Many victims of Japan’s military conquest in WWII affected women. They were often abused, or even used as sex slaves. Every Wednesday, these women, known as “comfort women,” are congregating outside the embassy for Japan in Seoul, South Korea. They demonstrate courage and remembrance of the atrocities which occurred.
But after the devastating tsunami and earthquake crisis, these elderly women demonstrated something else: envelopes of cash, words of encouragement which they put into collection boxes. Even when we have been hurt, put down or unjustly treated, may we all have the courage to demonstrate kindness and compassion for those in the present day. These “comfort women” are showing their forgiveness and love during a time of need, and especially to a modern Japanese population, much of whom were not involved in the war, though their culture and history might have been.
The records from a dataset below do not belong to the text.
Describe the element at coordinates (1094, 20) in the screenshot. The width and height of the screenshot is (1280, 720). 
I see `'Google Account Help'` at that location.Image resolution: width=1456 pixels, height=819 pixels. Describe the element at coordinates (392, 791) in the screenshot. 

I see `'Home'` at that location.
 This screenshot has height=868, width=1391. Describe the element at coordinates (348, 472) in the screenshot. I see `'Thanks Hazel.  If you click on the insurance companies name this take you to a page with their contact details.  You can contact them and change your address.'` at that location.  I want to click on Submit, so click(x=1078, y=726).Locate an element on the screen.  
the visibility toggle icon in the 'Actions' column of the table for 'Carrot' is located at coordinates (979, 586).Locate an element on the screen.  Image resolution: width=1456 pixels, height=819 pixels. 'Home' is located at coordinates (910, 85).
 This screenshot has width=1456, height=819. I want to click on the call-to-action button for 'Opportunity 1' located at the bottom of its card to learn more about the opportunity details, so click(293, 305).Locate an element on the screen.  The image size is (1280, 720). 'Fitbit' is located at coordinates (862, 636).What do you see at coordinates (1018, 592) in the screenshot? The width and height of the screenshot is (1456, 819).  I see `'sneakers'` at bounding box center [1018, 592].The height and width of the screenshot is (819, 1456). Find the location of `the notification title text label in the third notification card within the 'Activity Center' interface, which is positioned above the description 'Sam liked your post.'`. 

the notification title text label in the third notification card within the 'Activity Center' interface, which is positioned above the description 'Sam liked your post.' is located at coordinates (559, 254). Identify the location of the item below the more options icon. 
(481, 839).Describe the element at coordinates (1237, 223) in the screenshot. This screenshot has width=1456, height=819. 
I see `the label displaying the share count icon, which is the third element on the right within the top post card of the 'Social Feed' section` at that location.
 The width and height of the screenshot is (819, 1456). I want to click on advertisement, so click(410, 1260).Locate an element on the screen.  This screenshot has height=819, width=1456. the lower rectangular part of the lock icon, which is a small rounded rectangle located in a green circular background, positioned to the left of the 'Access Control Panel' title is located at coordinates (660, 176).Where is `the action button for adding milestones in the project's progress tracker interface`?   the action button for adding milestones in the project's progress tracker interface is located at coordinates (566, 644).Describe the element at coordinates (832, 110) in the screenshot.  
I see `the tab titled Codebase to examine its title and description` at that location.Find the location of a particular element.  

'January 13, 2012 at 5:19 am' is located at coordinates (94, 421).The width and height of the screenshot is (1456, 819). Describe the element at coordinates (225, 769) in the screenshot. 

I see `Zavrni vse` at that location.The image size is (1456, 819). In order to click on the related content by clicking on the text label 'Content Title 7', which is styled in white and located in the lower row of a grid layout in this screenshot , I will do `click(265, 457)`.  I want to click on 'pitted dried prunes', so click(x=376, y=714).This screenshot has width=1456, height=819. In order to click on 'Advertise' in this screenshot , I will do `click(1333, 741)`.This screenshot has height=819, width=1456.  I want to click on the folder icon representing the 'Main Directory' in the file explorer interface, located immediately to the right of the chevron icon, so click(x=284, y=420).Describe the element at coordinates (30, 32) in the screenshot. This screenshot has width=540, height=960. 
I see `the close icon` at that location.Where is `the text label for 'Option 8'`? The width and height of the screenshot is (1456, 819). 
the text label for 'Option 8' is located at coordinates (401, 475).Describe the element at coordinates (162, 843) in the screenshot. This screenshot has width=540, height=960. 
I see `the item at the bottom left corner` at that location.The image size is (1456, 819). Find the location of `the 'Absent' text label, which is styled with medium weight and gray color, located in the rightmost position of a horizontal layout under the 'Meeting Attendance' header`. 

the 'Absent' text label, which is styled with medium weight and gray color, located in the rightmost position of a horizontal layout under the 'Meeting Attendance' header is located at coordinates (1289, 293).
There are not many comfort women remaining, while more than 200,000 were thought to be victims in the 1940s and 50s. This small group is making a difference by turning anger into acceptance and care in the present day.
It’s so easy to simply put up a block against those we feel wronged us. What courage these women demonstrate to extend an olive branch after such an excruciating event in their lives. It gives me inspiration to look at my own life, and perhaps some of the injustices that I feel have occurred, and instead return calm, return kindness, return forgiveness, as I would wish to be forgiven.